Throughout the trip, staff worked to facilitate hands-on situations that intimately connected participants to Israel. Popular activities included jeep-riding in the Golan and hiking Masada.
“I’ve always heard about Israel and wanted to come here, especially to Masada, and I have a lot of admiration for the Israeli people,” said participant Jake Wasserman, 18. “If anything went wrong in America, I would catch the first plane back here.” Wasserman noted that upon his return home, he would look for other ways to go back to Israel.
Noach Pawlinger, a staff member of the trip and program director of The Friendship Circle of Atlanta, emphasized that after floating the idea to a few local families, he found a huge national demand for this kind of trip. Pawlinger echoed other staff in his enthusiasm in watching the delight and growing interest of the participants. “It is incredible to be able to take these kids somewhere where their soul can really flourish in the fullest way,” he said.
There are no definite plans for a similar trip in the future, but Sacks said that Mayanot is motivated to continue and expand the program.

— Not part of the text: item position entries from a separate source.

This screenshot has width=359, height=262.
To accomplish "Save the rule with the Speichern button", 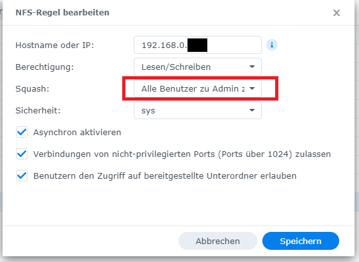I will tap(301, 241).
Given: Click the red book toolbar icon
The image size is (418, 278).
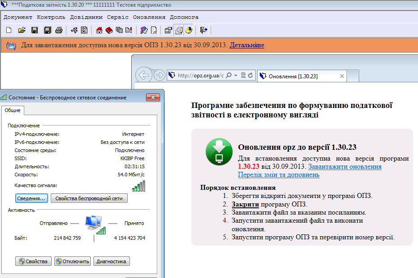Looking at the screenshot, I should [109, 30].
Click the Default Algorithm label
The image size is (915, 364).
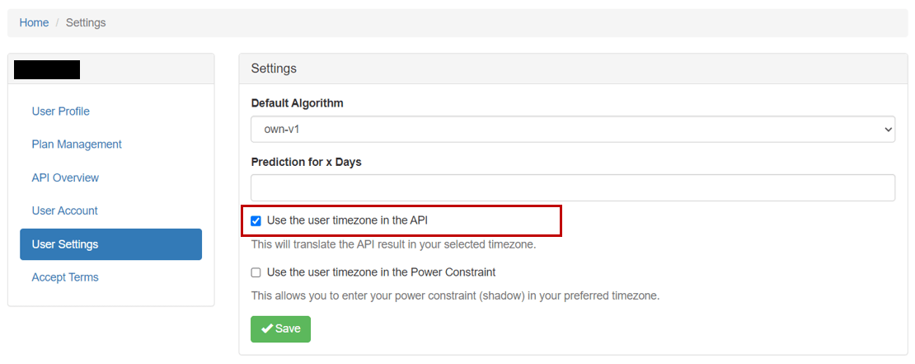pyautogui.click(x=297, y=103)
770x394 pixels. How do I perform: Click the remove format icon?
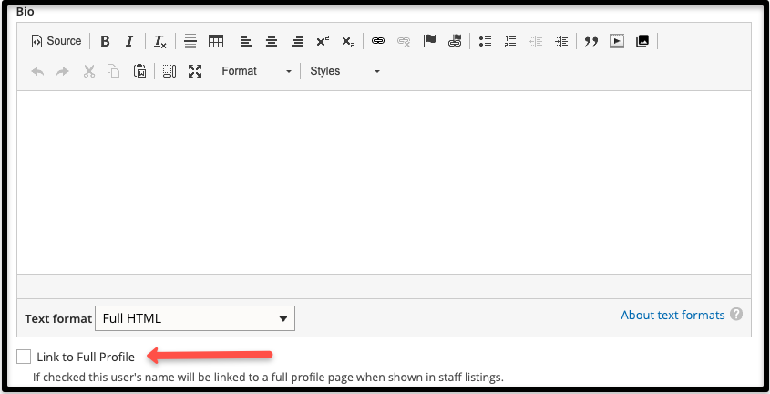[159, 41]
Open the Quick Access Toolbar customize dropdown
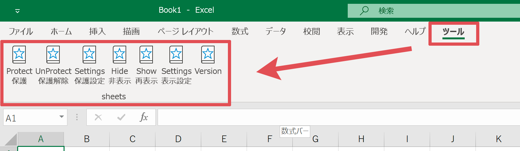This screenshot has height=151, width=520. tap(17, 11)
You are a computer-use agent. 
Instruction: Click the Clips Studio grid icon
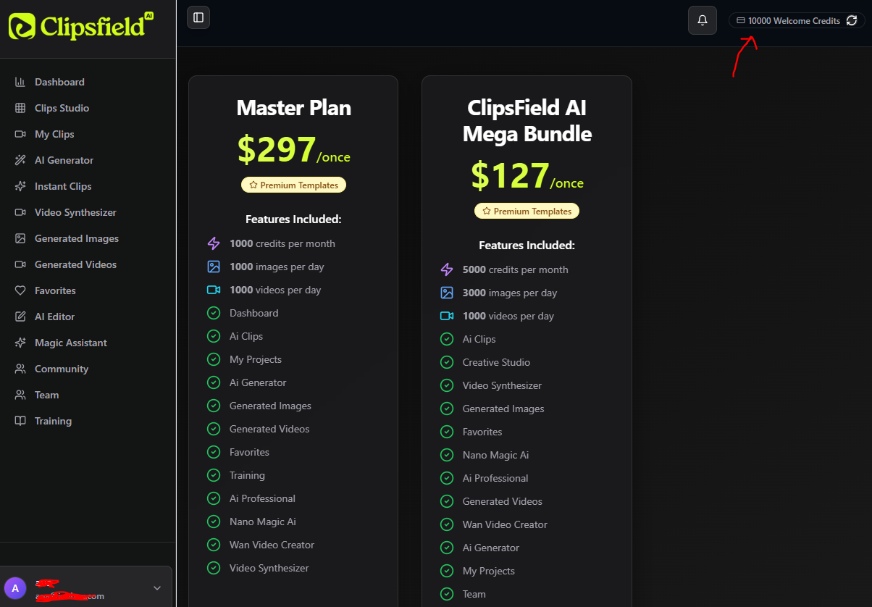point(20,108)
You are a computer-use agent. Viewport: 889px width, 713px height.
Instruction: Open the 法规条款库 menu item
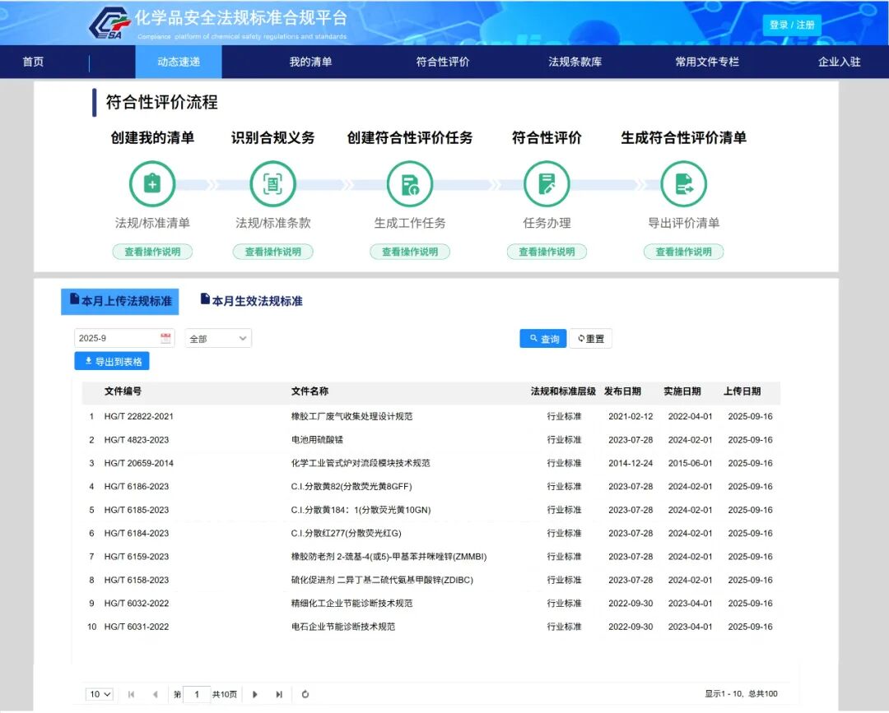pyautogui.click(x=575, y=62)
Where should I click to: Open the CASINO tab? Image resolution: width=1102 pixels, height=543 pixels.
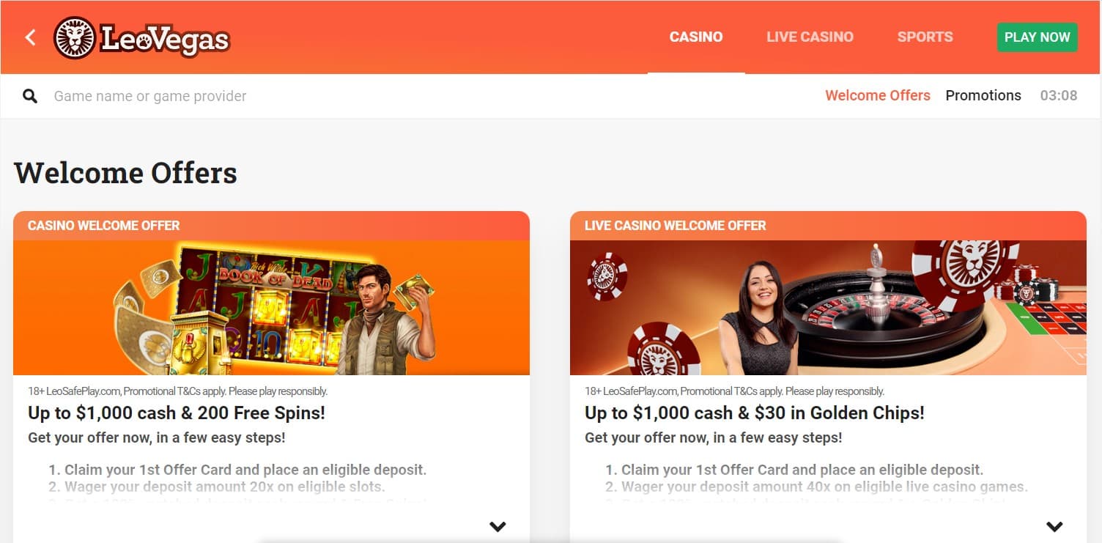pyautogui.click(x=696, y=37)
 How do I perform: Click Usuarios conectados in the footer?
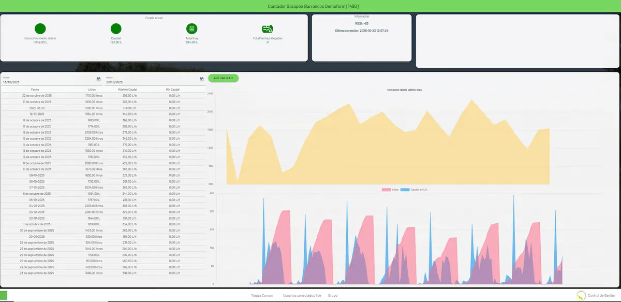(302, 295)
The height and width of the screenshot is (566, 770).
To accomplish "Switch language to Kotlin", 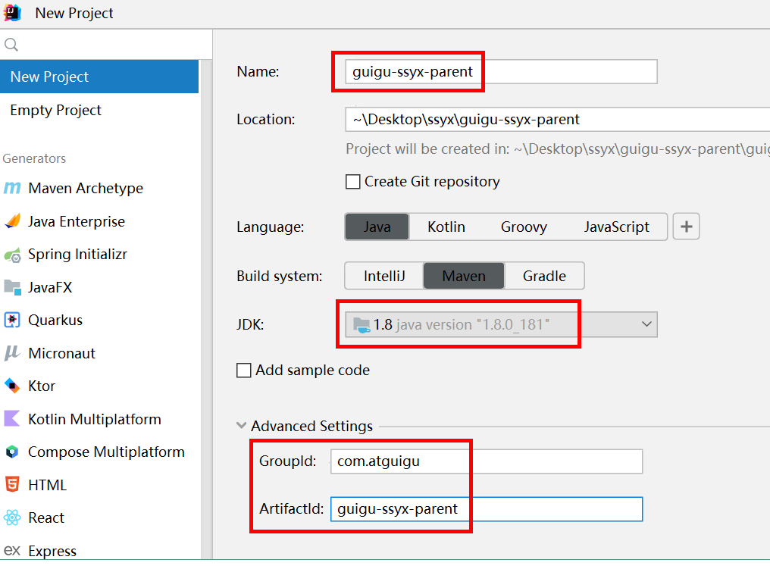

“We certainly hope to do this again soon, but we’d need a funder to do it again,” he said, noting that the flexibility, resources and staff ratio needed for the trip require more funding per participant that the Taglit-Birthright Israel stipend provides. Activities like camel riding require hands-on support and attention that are not expected from staff of all Taglit-Birthright Israel trips.
From the point of view of these young adults, who are often shut out from a range of experiences, the trip opened their eyes to a country where they felt especially welcome. “I love, love Israel,” said Stephanie Cerep, 22, “I am so excited I am here… I love this country. I should come here by myself, even. I can learn Hebrew, and I think, even live here.”
Leora S. Fridman is a Dorot Fellow living in Tel Aviv.